As for the mechanics of writing, I’m very disciplined. I write as much as my time allows every day, including weekends. If I can do twelve hours a day, so be it. But again, every project has been different. Each one brings a unique challenge. I write to music that suits the chapters I’m working on. A lot of it actually ends up showing up in the books. I read all the dialogues out loud (my neighbors probably think I’m crazy). And I go through as many re-writes as needed. Some people hate doing that, but I actually enjoy them. That’s when you see the story really take shape.
– Are you satisfied by the sales of the books and do you plan the next one?
– There are probably very few writers who are satisfied with their sales, indie or otherwise. As for the next book, I’m neck deep working on my next novel as you read this. It’s a sci-fi story that should be out next year.
– What are you doing to promote by the best possible way your books?
– The whole promotion thing mystifies me. For Sleeper’s Run, I had a larger budget so I went for broke: blog tours, interviews, international trade shows, press releases, social media, reviews, competitions, advertising, the works; you name it.
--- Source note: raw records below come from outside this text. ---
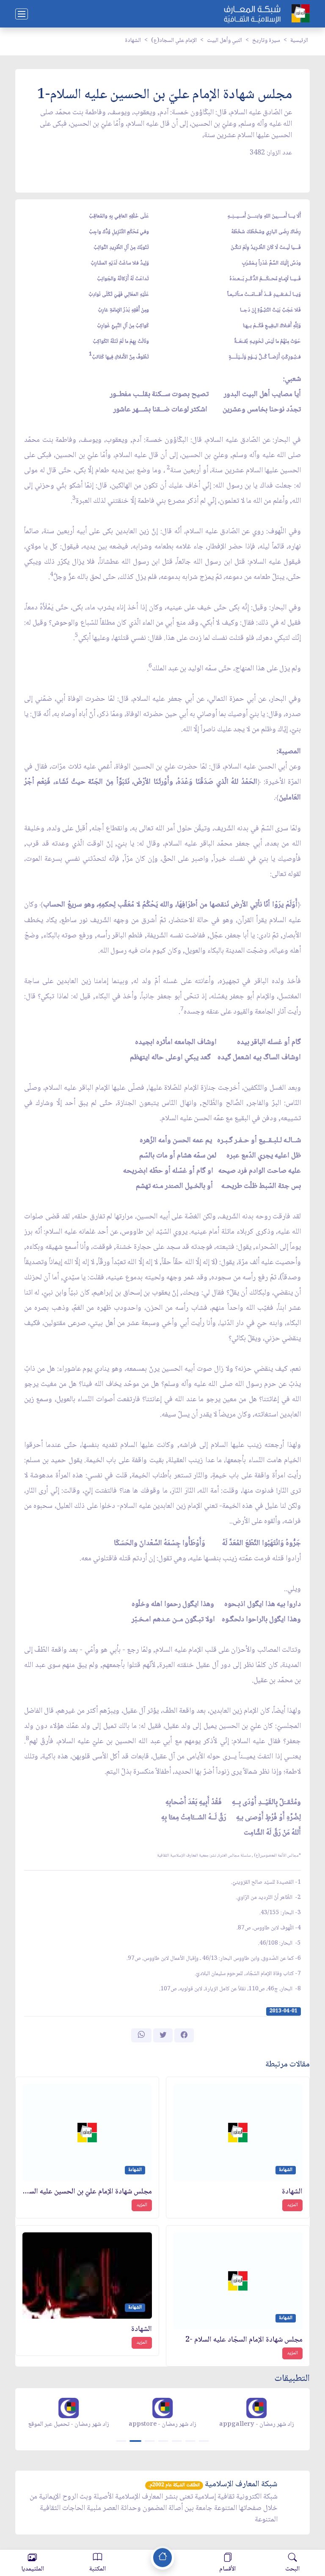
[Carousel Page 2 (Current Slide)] (135, 2441)
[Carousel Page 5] (177, 2441)
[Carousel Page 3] (150, 2441)
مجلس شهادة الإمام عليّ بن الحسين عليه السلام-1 (87, 2192)
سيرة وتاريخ (266, 41)
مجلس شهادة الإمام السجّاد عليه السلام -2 (244, 2340)
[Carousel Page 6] (190, 2441)
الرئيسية (299, 41)
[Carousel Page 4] (163, 2441)
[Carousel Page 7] (204, 2441)
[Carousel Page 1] (121, 2441)
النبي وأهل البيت (224, 41)
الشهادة (133, 41)
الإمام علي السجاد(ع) (174, 41)
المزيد (292, 2205)
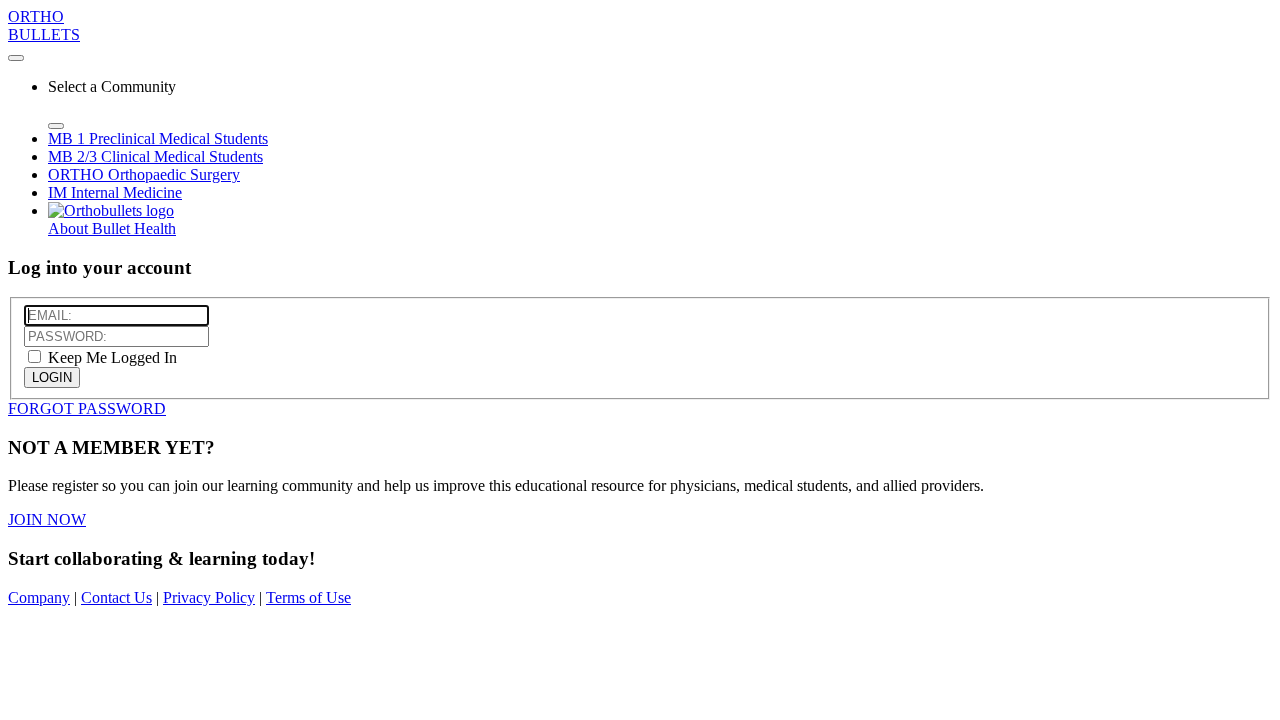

It went on to win numerous awards and critical praise. For Status Quo the budget is way lower so, social media, reviews, giveaways, and interviews so far. I hope to do a blog tour later on, we’ll see. But it’s tough out there. Promoting a novel and getting any kind of decent attention is like winning the lottery.
– Tell us something more about Venezuela, what is the Top 3 of must see things in the country?
– Venezuela is currently going through some pretty hard times. I haven’t been there in long time, so I’m very disconnected with the day-to-day. There are many wonderful things to see like the tepuis, Angel Falls, the archipelago of Los Roques, and so on. Nightlife in Caracas used to be pretty amazing too, but it would be irresponsible of me to advise anyone to go there right now. It’s dangerous. This is definitely not the same country I grew up in.